*WHAT IS BEING ASKED*
In the listing below, copy word for word the part that begins with the line containing "Viewport: 338px width, 210px" and runs through the end of the listing. Leave out the pictures.

[Rows of pointing data]
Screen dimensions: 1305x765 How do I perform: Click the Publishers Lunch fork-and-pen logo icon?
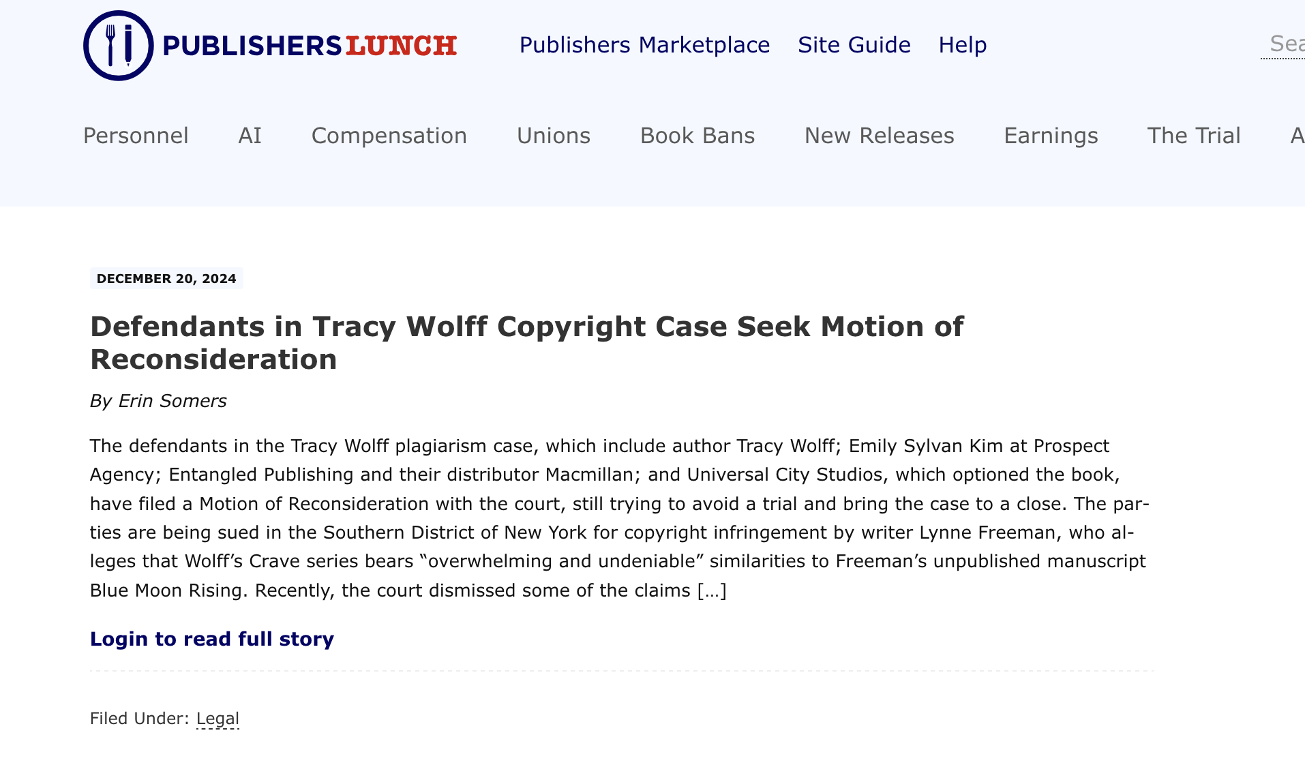[x=118, y=46]
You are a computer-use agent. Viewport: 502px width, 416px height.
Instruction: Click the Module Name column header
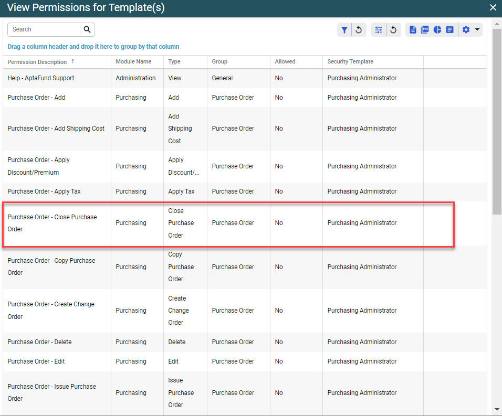point(133,62)
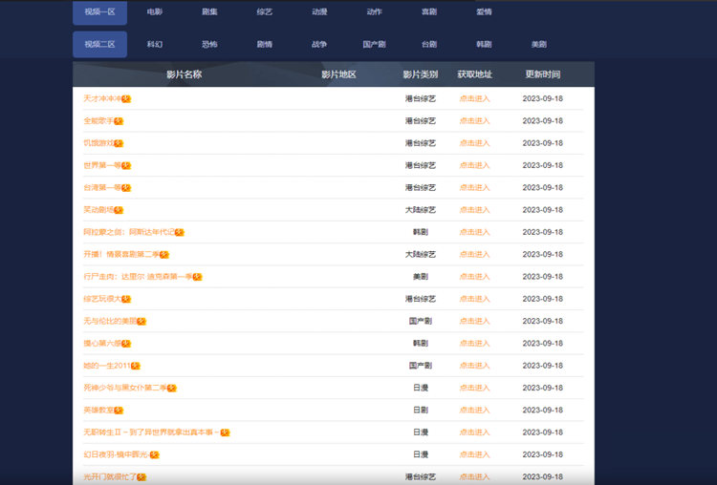Viewport: 717px width, 485px height.
Task: Go to the 动漫 category
Action: click(x=319, y=11)
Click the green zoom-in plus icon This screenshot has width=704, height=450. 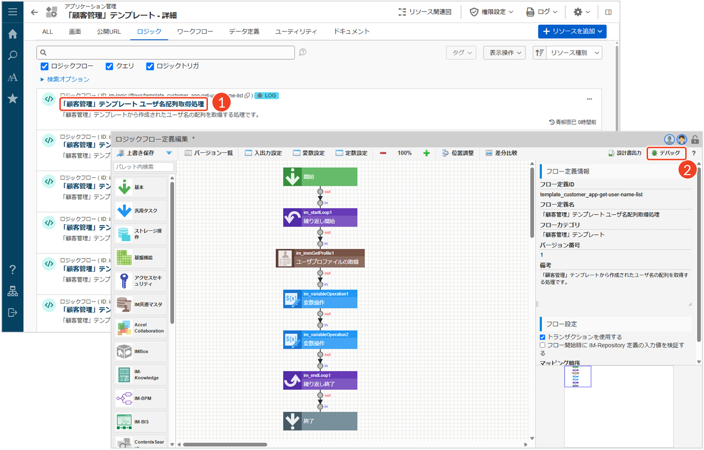coord(426,153)
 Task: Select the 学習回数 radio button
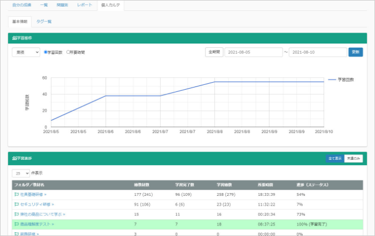point(46,52)
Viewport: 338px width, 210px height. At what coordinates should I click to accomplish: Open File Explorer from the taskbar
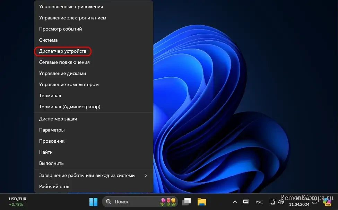(202, 202)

*ANSWER BELOW*
Viewport: 338px width, 210px height. At what coordinates should I click to accomplish: Open File Explorer from the taskbar
(202, 202)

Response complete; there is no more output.